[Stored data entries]

....

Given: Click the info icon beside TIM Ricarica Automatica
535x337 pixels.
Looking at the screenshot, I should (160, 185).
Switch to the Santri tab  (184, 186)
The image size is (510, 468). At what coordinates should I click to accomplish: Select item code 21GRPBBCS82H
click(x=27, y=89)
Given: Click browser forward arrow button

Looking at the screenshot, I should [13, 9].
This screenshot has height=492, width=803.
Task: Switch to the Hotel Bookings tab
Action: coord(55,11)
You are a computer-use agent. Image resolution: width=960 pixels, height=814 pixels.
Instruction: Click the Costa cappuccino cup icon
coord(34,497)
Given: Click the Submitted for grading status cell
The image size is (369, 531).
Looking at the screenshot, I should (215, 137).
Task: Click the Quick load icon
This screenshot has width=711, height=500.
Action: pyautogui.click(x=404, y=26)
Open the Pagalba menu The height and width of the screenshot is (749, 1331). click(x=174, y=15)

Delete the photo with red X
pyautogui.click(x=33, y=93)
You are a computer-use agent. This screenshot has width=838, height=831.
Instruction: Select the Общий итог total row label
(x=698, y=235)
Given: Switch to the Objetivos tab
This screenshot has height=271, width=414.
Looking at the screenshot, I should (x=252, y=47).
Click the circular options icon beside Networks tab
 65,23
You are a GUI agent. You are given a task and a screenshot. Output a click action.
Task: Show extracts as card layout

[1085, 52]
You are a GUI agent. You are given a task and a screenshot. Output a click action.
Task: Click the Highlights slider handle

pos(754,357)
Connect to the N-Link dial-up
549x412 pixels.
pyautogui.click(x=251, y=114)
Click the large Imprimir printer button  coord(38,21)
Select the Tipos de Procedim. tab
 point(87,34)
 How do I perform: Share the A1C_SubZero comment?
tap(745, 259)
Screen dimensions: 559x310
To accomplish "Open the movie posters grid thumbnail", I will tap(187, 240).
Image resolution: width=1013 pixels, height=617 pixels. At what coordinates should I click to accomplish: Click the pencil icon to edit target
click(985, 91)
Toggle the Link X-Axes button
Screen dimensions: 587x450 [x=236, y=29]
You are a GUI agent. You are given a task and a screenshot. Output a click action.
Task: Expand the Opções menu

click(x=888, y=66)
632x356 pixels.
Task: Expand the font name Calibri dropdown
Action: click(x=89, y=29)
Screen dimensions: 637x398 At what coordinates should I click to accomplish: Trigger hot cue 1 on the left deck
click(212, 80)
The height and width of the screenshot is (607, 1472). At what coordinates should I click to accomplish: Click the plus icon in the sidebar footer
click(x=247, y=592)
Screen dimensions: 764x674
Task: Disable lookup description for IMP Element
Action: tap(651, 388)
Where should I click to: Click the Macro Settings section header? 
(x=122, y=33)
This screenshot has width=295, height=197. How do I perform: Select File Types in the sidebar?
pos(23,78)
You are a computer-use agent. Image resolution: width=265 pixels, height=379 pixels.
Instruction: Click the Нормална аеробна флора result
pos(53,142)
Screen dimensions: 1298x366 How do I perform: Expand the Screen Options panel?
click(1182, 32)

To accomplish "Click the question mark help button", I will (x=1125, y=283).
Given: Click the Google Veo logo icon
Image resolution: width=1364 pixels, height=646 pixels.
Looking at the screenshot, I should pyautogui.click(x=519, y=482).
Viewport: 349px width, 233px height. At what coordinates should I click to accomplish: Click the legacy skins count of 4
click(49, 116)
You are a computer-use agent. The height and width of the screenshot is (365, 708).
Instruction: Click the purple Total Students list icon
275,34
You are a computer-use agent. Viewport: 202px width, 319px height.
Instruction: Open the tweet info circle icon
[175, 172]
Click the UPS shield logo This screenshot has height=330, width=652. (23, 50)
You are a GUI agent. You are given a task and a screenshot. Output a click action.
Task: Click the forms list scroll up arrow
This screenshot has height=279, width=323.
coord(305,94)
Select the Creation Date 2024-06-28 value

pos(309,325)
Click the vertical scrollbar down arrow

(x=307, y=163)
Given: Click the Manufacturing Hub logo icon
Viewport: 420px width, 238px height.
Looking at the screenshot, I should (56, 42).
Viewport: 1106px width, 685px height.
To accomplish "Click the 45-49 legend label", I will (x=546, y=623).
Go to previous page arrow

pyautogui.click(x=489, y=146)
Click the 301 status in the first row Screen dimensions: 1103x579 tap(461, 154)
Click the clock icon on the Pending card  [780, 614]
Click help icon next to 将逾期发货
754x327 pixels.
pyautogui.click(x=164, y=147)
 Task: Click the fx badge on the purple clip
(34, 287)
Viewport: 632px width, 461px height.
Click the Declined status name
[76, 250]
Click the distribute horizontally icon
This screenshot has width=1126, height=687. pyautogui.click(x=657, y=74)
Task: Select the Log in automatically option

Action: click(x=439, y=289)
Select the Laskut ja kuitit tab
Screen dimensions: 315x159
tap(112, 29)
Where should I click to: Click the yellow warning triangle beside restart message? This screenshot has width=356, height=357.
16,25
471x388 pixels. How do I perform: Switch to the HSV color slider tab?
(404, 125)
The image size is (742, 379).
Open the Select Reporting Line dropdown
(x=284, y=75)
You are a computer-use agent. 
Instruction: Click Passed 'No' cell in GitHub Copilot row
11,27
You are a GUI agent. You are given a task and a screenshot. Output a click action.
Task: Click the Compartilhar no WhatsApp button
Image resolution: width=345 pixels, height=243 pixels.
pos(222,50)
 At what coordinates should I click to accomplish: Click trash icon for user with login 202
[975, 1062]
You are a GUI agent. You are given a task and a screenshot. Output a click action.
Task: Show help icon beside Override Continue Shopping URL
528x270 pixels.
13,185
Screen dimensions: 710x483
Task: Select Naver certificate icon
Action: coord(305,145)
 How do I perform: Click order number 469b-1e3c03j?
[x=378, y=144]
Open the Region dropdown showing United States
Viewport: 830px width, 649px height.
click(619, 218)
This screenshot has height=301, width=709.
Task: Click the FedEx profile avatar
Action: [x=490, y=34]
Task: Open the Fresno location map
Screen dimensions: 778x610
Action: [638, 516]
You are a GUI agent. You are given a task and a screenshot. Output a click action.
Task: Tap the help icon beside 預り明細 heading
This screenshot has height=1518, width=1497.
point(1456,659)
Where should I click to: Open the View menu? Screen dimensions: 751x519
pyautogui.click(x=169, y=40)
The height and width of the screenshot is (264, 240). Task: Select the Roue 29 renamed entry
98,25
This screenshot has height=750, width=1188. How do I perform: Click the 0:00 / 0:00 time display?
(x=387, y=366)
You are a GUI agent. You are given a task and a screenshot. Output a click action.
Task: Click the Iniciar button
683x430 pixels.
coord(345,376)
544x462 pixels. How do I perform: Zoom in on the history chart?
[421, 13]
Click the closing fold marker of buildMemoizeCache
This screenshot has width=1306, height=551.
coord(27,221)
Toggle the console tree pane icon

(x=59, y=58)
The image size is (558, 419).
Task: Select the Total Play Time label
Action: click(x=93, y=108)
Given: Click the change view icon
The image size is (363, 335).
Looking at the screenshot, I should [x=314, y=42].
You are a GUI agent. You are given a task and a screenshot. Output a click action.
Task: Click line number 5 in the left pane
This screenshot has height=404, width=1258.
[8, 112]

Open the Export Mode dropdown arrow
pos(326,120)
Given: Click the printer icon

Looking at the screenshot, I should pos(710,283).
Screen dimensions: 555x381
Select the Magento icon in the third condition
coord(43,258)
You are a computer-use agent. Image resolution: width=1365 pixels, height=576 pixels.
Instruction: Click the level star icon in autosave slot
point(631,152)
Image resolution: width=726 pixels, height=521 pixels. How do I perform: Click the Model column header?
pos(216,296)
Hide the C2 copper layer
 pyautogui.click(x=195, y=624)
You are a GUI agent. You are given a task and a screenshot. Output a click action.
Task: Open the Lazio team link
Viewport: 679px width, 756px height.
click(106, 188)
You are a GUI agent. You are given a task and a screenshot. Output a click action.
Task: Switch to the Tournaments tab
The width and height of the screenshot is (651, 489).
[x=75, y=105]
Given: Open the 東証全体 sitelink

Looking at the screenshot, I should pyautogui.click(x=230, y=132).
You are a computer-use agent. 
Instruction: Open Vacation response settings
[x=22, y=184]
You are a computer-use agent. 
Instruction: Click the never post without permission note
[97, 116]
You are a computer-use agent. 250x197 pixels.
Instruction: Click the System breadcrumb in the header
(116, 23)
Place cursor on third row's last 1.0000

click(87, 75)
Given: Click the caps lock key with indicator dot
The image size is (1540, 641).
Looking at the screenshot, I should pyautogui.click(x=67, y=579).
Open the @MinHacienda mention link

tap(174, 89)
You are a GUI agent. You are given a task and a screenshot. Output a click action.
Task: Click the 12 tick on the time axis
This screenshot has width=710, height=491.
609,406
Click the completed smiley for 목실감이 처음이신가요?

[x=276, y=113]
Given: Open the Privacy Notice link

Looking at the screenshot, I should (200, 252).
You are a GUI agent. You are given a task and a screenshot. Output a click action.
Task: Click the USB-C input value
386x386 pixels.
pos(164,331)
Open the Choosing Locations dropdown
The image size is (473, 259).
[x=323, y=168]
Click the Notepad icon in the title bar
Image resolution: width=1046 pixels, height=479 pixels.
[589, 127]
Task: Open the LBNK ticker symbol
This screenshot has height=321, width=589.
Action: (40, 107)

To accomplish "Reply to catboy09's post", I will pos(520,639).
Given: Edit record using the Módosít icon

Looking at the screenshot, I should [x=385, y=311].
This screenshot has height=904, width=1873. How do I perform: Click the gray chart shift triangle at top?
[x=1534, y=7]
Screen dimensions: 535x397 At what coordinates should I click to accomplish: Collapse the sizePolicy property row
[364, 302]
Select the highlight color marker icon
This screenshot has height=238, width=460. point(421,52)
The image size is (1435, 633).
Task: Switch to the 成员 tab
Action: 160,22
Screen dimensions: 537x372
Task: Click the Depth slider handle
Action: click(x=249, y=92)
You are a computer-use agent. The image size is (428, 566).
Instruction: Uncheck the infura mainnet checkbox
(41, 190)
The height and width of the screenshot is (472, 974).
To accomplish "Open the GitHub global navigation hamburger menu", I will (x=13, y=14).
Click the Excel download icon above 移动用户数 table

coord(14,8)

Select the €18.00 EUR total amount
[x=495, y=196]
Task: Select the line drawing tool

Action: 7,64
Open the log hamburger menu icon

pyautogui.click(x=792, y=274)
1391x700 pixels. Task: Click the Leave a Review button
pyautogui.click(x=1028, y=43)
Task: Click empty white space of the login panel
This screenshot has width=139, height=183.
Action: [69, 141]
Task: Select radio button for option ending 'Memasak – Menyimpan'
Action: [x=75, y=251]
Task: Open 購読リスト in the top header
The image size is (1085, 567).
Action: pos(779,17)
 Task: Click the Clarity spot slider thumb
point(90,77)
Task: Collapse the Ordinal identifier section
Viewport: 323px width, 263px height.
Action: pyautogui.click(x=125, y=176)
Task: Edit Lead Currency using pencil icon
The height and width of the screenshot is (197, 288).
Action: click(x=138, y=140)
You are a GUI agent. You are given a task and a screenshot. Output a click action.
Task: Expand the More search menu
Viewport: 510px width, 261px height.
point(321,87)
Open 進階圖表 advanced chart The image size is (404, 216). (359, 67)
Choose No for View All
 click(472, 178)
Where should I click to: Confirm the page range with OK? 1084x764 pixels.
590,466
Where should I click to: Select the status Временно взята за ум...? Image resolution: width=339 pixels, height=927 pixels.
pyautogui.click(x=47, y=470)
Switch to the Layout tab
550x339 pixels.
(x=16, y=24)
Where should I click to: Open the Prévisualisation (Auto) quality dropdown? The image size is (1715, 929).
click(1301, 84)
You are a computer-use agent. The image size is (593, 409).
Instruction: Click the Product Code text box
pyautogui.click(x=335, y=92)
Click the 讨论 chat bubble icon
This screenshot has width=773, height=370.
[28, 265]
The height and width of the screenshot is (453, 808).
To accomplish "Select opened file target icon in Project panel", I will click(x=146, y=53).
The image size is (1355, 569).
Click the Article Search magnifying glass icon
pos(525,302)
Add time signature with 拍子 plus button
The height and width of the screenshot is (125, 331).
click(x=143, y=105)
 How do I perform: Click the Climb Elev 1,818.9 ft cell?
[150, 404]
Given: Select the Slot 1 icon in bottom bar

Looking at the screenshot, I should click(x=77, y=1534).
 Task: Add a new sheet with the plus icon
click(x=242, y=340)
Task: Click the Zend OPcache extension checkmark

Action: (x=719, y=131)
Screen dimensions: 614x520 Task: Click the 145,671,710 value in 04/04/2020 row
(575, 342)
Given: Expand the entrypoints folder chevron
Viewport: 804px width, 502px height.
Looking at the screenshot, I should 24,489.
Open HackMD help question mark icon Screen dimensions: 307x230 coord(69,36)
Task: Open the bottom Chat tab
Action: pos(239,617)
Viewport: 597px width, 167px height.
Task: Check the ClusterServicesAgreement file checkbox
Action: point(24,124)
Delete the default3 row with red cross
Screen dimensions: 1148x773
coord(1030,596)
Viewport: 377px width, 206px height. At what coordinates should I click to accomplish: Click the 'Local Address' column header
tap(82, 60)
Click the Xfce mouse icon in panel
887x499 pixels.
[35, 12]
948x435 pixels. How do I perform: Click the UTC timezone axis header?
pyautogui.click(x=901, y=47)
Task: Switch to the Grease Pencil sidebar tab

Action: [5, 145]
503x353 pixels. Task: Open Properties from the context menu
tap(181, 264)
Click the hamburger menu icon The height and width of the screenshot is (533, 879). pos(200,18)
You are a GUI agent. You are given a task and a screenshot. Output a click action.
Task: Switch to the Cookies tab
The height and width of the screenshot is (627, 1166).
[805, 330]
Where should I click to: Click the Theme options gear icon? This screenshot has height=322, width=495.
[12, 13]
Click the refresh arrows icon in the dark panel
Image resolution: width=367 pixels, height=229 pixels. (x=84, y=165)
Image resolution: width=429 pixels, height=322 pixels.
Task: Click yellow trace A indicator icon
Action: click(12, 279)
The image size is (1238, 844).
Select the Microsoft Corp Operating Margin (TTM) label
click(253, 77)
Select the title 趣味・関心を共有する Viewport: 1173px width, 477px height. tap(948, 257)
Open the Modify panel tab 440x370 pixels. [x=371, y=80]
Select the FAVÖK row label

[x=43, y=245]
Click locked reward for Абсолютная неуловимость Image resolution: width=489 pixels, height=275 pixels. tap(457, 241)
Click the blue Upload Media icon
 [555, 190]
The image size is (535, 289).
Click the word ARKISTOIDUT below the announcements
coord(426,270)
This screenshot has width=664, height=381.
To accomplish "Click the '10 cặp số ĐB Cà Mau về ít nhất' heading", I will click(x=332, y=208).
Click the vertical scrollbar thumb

....

▶ **Problem details**
Check each line of the records for the word "logo", and show the lines that contain it.

▶ **Result for this task**
Given: Click the Google Veo logo icon
Click the UPS shield logo This screenshot has height=330, width=652. (23, 50)
Given: Click the Manufacturing Hub logo icon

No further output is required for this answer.